In the example shown in FIG. 8, the front head 120, the cylinder 130, and the back head 4 are fastened to each other by a through bolt 150 that penetrates in the axial direction. The through bolt 150 is a long bolt, and has a length that is, for example, 20 times the nominal diameter (see, for example, Patent Document 1). Therefore, the through bolt 150 is disadvantageous for problems such as loosening and breakage due to its long length.
JP 2005-299091 A

Therefore, for example, like the hydraulic breaker 101 shown in FIG. 9, it is conceivable to provide the cylinder 160 with the function of a front head as one component. With such a configuration, as shown in the figure, the through bolt 5 can be shortened to a length necessary for fastening the rear end portion of the cylinder 160 and the back head 4, so that there is a problem of looseness or breakage. It becomes advantageous to.
However, if this cylinder breaker 101 has the function of the front head as a single part, the length of the part increases correspondingly. Therefore, in order to produce such a long cylinder 160, A large machine tool capable of processing long parts (particularly inner diameter processing) is required. Therefore, there is still room for examination in manufacturing using conventional production equipment as it is.

  Therefore, the present invention has been made paying attention to such problems, and a hydraulic breaker that does not require a long through bolt and can be manufactured without using a large machine tool, and a method for manufacturing the same. It is intended to provide.

  In order to solve the above problems, a first invention of the present invention is a cylinder in which a piston is slidably fitted forward and backward, and a chisel that is attached to the tip end side in the axial direction of the cylinder so as to be movable forward and backward.
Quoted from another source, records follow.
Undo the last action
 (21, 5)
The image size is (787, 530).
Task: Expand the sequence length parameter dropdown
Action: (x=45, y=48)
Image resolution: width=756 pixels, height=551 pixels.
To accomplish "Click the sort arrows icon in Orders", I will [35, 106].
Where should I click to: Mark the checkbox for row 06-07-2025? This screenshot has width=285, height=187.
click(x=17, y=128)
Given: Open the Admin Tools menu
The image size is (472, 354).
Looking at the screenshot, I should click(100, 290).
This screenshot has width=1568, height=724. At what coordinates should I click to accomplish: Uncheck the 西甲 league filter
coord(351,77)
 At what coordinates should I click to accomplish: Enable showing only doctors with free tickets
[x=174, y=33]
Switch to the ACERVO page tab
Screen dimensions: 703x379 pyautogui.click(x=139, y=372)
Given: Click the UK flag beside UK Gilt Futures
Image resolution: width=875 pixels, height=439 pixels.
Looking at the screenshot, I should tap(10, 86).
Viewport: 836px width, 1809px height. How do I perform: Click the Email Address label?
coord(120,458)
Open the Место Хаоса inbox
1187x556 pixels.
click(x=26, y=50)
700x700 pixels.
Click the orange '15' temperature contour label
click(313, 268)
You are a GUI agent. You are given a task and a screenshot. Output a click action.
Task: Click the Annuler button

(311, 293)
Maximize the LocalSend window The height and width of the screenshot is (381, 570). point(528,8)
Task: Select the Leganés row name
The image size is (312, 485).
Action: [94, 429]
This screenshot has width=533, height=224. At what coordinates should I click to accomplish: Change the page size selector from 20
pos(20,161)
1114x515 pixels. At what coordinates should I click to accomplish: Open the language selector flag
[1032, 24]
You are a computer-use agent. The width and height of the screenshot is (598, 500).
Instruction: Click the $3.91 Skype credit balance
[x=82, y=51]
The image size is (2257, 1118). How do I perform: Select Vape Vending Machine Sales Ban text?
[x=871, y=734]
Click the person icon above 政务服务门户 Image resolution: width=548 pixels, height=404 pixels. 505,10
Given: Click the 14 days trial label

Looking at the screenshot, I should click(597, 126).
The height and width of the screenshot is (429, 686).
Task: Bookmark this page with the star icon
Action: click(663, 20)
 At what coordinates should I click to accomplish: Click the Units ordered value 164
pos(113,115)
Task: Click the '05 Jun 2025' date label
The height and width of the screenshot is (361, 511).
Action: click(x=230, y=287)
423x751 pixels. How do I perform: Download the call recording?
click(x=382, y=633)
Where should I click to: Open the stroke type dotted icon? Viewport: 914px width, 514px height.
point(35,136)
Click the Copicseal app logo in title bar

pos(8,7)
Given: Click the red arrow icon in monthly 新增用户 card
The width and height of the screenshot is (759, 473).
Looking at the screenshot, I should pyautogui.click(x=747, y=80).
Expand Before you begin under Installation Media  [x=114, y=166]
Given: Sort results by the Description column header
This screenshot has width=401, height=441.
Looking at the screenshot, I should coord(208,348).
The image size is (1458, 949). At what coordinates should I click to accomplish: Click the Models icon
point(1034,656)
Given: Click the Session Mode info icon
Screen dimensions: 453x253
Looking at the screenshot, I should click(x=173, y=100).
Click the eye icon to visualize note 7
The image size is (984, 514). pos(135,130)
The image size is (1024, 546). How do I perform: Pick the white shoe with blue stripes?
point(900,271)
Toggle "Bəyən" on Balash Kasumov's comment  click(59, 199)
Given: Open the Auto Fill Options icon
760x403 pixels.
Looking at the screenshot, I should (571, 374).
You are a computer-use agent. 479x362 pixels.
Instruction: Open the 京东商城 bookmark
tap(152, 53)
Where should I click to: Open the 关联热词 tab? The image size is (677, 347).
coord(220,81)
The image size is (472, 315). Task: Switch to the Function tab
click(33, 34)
A hydraulic breaker comprising a front head to be worn, wherein a cylinder material and a front head are formed with a pair of screws capable of being directly fastened to each other, and the front head has at least an inner diameter. Necessary machining including machining and external machining is performed, and the cylinder material is at least subjected to inner diameter machining, and the cylinder material and the front head are directly fastened with the pair of screws. After the fastening, the cylinder material is subjected to necessary processing such as a hydraulic passage and an outer shape.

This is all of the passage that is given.